El reclamo de los taxistas que pone en jaque al nuevo carnet profesional en la Provincia
Los taxistas de la Región le plantaron cara a la Provincia por el nuevo carnet profesional. El costo del trámite se dispararía y el sector pide frenar la medida. ¿Qué dijo Kicillof?
Un frente de entidades que agrupan a los taxistas de La Plata, Berisso y Ensenada le envió una carta al gobernador Axel Kicillof para frenar la implementación del nuevo carnet profesional. El principal motivo: un salto en los costos que consideran "excesivo" para el bolsillo del sector.
¿Quiénes firman el reclamo?
La nota lleva las rúbricas de la Unión de Propietarios de Autos Taxis (UPAT), el Centro de Ayuda al Taxista y Afines (CATA), Taxistas Unidos La Plata, la Asociación Civil Taxistas 7 y 51, la Asociación de Propietarios de Taxis (APT), el Sindicato de la calle 43 y representantes de los servicios de taxis de Berisso y Ensenada.
En el escrito, las organizaciones sostienen que la normativa fue lanzada sin consenso con los trabajadores y que no se tuvo en cuenta la realidad económica que atraviesa la actividad.
El detalle que encendió las alarmas
Uno de los ejes del reclamo es el costo del trámite. Tal como lo señalaron los representantes del sector, la renovación del carnet pasaría de valer cerca de 22.000 pesos a unos 300.000 pesos. Un incremento que, según advirtieron, representa una carga económica difícil de afrontar para quienes dependen exclusivamente del taxi para sostener a sus familias.

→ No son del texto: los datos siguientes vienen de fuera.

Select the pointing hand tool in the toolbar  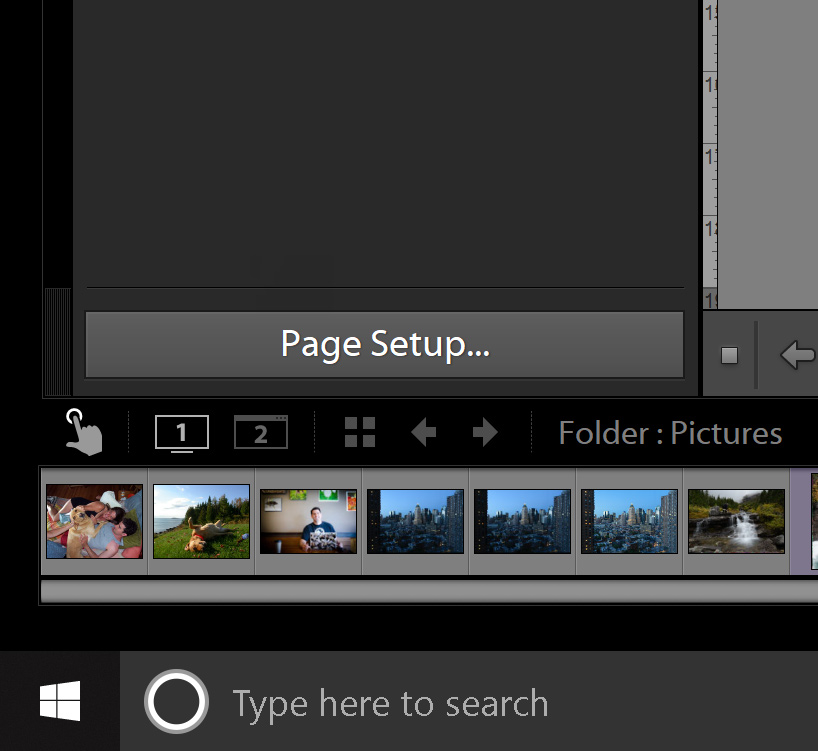click(83, 432)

Además, remarcaron que el servicio ya está sujeto a controles municipales y que los vehículos cuentan con las habilitaciones correspondientes otorgadas por las autoridades locales.
¿Por qué lo consideran recaudatorio?
Las entidades calificaron la medida como un mecanismo con fines recaudatorios y señalaron que no responde a las características específicas de la actividad. En ese sentido, recordaron que los taxis pueden trasladar pasajeros hacia cualquier punto del país, pero no están autorizados a captar viajes fuera de sus jurisdicciones de origen.
Por eso, solicitaron la suspensión inmediata de la normativa y propusieron la apertura de una mesa de trabajo con representantes del Gobierno provincial para analizar alternativas y diseñar políticas consensuadas.